そんな思いから、しばらく(半永久的かもしれない)世界大会へ出場をしないと決め、それを(文書で)チームメイトに伝えた。とにかく、先のことなどまったく考えられなかった。体と心を休める時間が欲しかった。
(2)1年のトレーニングの方向性
1年間のトレーニングの方向性を決定・計画し、それに従ってトレーニングを積むという作業を例年は行っていたが、今年は全く行わなかった。腰の痛みが取れていないこともあり、まずは「トレーニングをしない=体を回復させる」ことを自分に課した。1年の目標は「怪我をしっかり治すこと」「心身の慢性的な疲労から回復すること」「パートナーとの時間を大切にすること」「自分の人生の方向を定めること」であった。
(3)それぞれの期間におけるトレーニングおよび生活
- 秋の大会シーズン(9月〜11月)
社長に1年の使い方を理解してもらい、会社での勤務時間を通常勤務に設定(9:30〜19:00-20:00)し、平日(5日間)のトレーニング時間は3〜4時間へと減らした。早朝に行っていたトレーニングは勤務後に行い、過度な負担をかけるスピードトレーニングは一切中止した。休日はロゲイン運営準備などのため長く動くことは出来た。秋の大会には観光がてら参加し、負荷の高いトレーニングをする日として位置づけた。
■ 平日のトレーニング
・ 帰宅ラン(小手指駅→自宅 約15km(80分) or 稲荷山公園駅→自宅 約9キロ(50分))

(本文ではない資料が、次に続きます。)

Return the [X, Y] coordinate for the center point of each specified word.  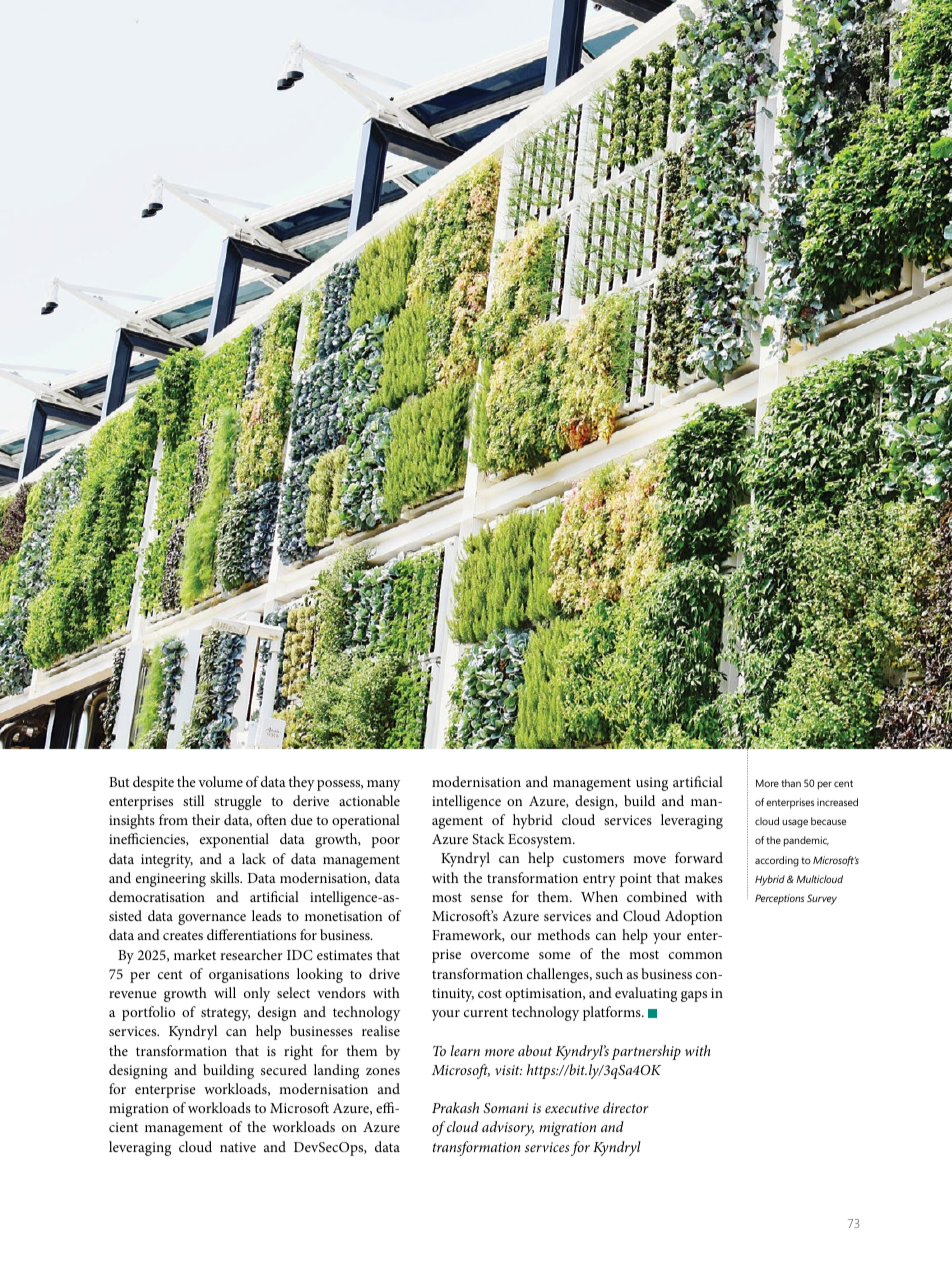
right [298, 1052]
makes [704, 877]
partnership [646, 1052]
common [695, 955]
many [383, 785]
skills [226, 877]
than [791, 783]
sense [487, 898]
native [238, 1147]
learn [465, 1050]
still [193, 800]
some [555, 955]
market [195, 954]
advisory [508, 1128]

・ ジムでトレッドミル(インターバル) or ステップマシン(インターバル)
■ 休日のトレーニング
・ レクロゲインの運営準備
・ 大会参加+長めのウォーミングアップ、クーリングダウン
- 冬のシーズン(12月〜2月)
例年ならばトレーニング期であり、たくさんトレーニングを積む時期である。秋の大会で予想以上によい結果が出たため、トレーニング量を増やしたい誘惑に駆られたが1年の目標を思い出し、トレーニングを控えた。積雪があってからは、地元の裏磐梯でクロスカントリースキーを練習として取り入れた。クロスカントリースキーは膝などの局部にかかる負担が少ないにもかかわらず、上半身も含めた全身運動のため運動負荷を上げやすい。2時間トライアルというタイムトライアルの大会を目標に練習に打ち込んだ。大会に申し込み、目標を明確に設定することは努力のための大きな力になる。
- 春のオリエンテーリングシーズン(3月〜6月)
3月に入り春のシーズンが幕を開けた。冬の時期に脚を休めたおかげか、疲労を抱えずすんなり春のシーズンに入っていけたように思われる。この時期からトレーニング量を元のペースに戻した。ブログで全ての練習を公開し始めたことも理由のひとつだが、他の選手に負けない練習をしたかった。このころから、「完全に体を治す」という目標から「競技レベルを(伸ばすのではなく)保つ」という目標に変えた。
参考レースも含めた世界選手権へのセレクションで日本のトップ選手と同等のパフォーマンスを発揮したことから自分がレベルダウンしていないという自信を得た。
■参考・選考レース結果早大OC大会 ME失格(2位相当)
スプリングカップ ME2位
京葉大会スプリント ME2位
京葉大会ロング ME1位
多摩OL大会 ME2位
ミドル選考会 ME(1位相当タイム)
スプリント選考会 ME3位
- 全日本選手権(6月)
全日本選手権を終えた直後で正確な考察は難しいが、結果は11位と近年まれに見る惨敗であった。ただ、レース全体としてはとてもアグレッシブに走れたと評価している。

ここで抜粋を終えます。